Reporting from Washington — The U.S. Chamber of Commerce is building a large-scale grass-roots political operation that has begun to rival those of the major political parties, funded by record-setting amounts of money raised from corporations and wealthy individuals.
The chamber has signed up some 6 million individuals who are not chamber members and has begun asking them to help with lobbying and, soon, with get-out-the-vote efforts in upcoming congressional campaigns.
The chamber's expansion into grass-roots organizing -- coupled with a large and growing fundraising apparatus that got a lift from Supreme Court rulings -- is part of a trend in which the traditional parties are losing ground to well-financed and increasingly assertive outside groups. The chamber is certainly better positioned than ever to be a major force on the issues and elections it focuses on each year, analysts think.
The new grass-roots program, the brainchild of chamber political director Bill Miller, is concentrating on 22 states. Among them are Colorado, where incumbent Democratic Sen. Michael Bennet is vulnerable; Arkansas, where Democratic Sen. Blanche Lincoln faces an uphill reelection battle; and Ohio, where the chamber sees opportunities in numerous House races and an open Senate seat.
The network, called Friends of the U.S. Chamber, has been used to generate more than a million letters and e-mails to members of Congress, 700,000 of them in opposition to the Democratic healthcare plan. That is an increase from 40,000 congressional contacts generated in 2008.
What makes the initiative possible is a swelling tide of money. The chamber spent more than $144 million on lobbying and grass-roots organizing last year, a 60% increase over 2008, and well beyond the spending of individual labor unions or the Democratic or Republican national committees.
The chamber is expected to substantially exceed that spending level in 2010.
The chamber's expanding influence is worrisome to top officials in the White House -- including Chief of Staff Rahm Emanuel, who has expressed concern about the chamber in the past, and senior advisor Valerie Jarrett, who tried to build direct contacts with company executives last fall when the chamber was fighting the administration's legislation to regulate carbon emissions.
Several companies, including Pacific Gas & Electric and Apple, left the chamber over its stance on climate policies, but since then many more firms have joined and made substantial contributions, chamber President Tom Donohue said.
Two major factors are driving the chamber's growing success in fundraising.
First, President Obama and Democratic majorities in both houses of Congress have alarmed a widening circle of business leaders with their calls for greater government involvement in healthcare, tighter federal regulation of the financial industry and legislation to help unions organize workers, among other issues.

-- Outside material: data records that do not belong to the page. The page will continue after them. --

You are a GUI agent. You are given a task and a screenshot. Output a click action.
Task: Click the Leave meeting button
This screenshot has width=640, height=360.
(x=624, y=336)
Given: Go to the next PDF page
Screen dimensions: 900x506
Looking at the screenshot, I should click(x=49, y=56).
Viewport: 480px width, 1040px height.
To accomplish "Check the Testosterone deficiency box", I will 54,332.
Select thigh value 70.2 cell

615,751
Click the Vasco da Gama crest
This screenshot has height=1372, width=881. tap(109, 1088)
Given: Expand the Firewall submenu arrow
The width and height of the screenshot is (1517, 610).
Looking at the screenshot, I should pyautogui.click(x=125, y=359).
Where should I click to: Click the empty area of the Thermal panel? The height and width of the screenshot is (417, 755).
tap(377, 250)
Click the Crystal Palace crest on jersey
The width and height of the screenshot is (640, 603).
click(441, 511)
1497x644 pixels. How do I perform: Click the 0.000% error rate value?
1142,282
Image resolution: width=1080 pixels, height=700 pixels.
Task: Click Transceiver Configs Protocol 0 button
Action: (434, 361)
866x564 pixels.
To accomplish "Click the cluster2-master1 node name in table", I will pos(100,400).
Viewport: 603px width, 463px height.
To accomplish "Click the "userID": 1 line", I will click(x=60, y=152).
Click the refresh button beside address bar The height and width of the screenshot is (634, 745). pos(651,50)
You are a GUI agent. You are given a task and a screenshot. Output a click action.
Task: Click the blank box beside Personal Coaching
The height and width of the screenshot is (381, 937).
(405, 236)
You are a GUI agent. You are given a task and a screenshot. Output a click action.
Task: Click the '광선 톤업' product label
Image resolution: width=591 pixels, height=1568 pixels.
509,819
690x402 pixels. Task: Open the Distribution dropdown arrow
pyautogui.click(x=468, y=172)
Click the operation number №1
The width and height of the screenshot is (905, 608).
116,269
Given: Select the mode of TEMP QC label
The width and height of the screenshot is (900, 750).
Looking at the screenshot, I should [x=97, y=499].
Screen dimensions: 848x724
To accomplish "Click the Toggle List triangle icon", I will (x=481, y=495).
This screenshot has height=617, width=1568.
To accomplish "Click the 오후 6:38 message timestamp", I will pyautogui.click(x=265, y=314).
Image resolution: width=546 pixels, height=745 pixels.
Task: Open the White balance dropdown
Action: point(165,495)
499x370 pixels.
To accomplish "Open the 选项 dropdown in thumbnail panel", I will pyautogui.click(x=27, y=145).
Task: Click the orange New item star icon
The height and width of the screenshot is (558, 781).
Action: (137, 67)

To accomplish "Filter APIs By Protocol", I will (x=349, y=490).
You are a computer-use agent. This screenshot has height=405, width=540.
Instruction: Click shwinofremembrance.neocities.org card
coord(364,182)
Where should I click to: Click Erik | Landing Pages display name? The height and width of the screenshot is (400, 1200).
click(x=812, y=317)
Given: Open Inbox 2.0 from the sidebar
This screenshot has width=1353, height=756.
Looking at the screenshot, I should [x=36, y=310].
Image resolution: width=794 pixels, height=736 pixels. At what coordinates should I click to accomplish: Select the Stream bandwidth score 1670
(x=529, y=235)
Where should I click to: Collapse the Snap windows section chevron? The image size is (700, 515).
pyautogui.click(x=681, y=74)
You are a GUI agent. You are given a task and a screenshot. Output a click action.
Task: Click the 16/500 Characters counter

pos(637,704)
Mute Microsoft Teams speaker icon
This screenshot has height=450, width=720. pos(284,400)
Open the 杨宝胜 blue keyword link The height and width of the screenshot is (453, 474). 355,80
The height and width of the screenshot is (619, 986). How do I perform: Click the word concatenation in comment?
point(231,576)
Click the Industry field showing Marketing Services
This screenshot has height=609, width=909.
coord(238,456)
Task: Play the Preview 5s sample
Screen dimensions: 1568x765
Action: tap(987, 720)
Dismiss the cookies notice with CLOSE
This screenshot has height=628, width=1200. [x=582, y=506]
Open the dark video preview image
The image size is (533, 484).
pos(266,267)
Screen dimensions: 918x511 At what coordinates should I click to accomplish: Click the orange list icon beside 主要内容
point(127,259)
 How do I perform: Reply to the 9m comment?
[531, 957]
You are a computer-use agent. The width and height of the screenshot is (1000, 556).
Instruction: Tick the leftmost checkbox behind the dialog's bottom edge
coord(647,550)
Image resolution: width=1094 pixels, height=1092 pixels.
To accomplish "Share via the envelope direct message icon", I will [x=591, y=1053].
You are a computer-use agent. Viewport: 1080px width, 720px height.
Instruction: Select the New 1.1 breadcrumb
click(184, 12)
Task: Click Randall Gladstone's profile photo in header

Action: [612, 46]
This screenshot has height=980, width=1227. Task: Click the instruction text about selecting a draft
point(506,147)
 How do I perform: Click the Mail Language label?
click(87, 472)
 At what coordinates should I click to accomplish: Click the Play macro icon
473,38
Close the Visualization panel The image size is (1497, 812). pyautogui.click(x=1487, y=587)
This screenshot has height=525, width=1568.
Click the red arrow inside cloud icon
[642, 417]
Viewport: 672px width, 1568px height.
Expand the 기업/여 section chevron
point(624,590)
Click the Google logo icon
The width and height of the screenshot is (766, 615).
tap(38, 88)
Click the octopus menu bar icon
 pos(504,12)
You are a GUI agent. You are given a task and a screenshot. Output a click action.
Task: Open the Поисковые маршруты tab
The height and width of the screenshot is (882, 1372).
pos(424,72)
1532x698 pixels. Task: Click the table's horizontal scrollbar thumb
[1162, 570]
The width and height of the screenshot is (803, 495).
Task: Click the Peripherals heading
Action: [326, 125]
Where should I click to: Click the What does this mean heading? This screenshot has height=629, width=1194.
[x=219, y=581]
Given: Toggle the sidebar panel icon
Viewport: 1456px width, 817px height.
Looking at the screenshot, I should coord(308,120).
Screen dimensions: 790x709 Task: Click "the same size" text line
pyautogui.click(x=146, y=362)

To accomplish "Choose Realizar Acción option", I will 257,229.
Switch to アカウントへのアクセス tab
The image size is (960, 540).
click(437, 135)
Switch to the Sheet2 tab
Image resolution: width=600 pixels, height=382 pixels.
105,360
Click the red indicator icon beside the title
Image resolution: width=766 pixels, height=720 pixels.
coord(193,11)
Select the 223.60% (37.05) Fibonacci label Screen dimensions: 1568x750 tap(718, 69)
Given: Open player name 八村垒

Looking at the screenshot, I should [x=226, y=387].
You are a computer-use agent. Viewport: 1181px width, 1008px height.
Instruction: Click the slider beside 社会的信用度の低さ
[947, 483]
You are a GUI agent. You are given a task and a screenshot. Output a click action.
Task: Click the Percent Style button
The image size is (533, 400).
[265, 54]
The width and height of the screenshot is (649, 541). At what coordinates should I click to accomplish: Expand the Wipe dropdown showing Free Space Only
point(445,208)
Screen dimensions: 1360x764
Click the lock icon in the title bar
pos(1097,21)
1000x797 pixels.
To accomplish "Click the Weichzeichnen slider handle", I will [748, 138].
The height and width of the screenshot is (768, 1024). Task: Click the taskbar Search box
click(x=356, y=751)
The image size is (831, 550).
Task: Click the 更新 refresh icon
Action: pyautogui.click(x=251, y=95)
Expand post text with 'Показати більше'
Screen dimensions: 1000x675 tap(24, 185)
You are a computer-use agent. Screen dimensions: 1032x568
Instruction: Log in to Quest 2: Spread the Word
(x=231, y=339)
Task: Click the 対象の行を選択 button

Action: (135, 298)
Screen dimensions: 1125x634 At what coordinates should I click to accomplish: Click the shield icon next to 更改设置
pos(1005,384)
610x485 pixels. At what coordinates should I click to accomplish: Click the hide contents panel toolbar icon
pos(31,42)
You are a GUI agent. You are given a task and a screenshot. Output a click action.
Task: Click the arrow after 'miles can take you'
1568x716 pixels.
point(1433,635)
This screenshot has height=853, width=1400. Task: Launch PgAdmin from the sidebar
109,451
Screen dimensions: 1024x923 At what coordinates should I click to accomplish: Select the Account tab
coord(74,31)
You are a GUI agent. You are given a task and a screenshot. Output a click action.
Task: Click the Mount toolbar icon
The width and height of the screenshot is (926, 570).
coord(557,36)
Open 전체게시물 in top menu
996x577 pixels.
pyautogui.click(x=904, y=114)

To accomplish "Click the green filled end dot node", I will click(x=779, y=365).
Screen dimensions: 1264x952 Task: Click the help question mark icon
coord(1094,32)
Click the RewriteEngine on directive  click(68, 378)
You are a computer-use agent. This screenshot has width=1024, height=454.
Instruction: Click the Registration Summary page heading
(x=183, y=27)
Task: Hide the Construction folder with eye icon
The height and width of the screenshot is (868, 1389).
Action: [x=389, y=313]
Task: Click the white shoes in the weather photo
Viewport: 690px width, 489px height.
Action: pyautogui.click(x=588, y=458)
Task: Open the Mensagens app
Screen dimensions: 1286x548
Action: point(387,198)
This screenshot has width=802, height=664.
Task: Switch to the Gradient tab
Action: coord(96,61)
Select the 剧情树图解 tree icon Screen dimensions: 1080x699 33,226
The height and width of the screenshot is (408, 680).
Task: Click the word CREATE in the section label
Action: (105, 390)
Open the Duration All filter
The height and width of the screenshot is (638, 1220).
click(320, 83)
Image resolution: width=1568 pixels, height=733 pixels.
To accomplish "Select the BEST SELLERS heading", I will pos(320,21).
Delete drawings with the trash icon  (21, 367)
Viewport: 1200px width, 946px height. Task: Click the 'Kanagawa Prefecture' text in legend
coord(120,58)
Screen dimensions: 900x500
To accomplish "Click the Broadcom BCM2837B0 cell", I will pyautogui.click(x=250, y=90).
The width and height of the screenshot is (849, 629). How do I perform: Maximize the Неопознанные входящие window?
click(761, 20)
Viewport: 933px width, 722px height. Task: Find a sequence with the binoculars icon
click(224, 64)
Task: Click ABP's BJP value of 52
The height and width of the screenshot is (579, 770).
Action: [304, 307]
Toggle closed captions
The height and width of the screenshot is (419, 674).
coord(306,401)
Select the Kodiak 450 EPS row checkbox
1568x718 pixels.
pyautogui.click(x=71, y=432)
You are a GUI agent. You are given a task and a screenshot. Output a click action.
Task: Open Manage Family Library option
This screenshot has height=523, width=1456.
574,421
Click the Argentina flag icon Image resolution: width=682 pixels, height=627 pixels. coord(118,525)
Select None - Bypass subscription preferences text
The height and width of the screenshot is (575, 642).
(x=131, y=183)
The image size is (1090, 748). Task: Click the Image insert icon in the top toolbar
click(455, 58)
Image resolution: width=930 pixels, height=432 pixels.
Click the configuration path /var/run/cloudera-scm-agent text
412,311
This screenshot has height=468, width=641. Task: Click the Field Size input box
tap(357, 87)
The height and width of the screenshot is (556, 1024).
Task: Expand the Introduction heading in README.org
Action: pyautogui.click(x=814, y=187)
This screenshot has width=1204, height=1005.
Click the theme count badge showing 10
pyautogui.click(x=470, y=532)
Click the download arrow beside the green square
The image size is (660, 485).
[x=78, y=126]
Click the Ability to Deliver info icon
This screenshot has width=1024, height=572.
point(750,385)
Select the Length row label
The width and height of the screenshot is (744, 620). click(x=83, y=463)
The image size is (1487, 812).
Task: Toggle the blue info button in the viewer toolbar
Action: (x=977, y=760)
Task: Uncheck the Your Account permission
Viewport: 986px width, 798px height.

Second, the recent Supreme Court ruling that corporations have a free-speech right to spend money to help elect or defeat candidates not only struck down a century of laws limiting such spending, but it also made many business executives feel more comfortable about using corporate money for political purposes.
Industries that are the most directly affected by Washington policies and regulations -- pharmaceuticals, for example -- have always spent lavishly on lobbying and politics. But many others have held back, deterred by concern over violating the complex laws on campaign spending and by a general sense that putting money into politics might open companies to criticism.
The Supreme Court decision appears to have allayed those concerns, according to corporate lawyers and others involved in the process.
"In the past a lot of companies and wealthy individuals stood on the sidelines," said Robert Kelner, who heads the Election and Political Law Practice Group at Covington & Burling, one of Washington's most influential corporate law firms.
"In just the last election, we had the spectacle of John McCain threatening to prosecute his own supporters if they spent their money on outside groups that ran advertising in the presidential race.
"That cloud has been lifted," he said.
Using trade associations such as the chamber as the vehicle for spending corporate money on politics has an extra appeal: These groups can take large contributions from companies and wealthy individuals in ways that will probably avoid public disclosure requirements.
The chamber has developed that into something of a specialty: Under a system pioneered by Donohue, corporations have contributed money to the chamber, which then produced issue ads targeting individual candidates without revealing the names of the businesses underwriting the ads.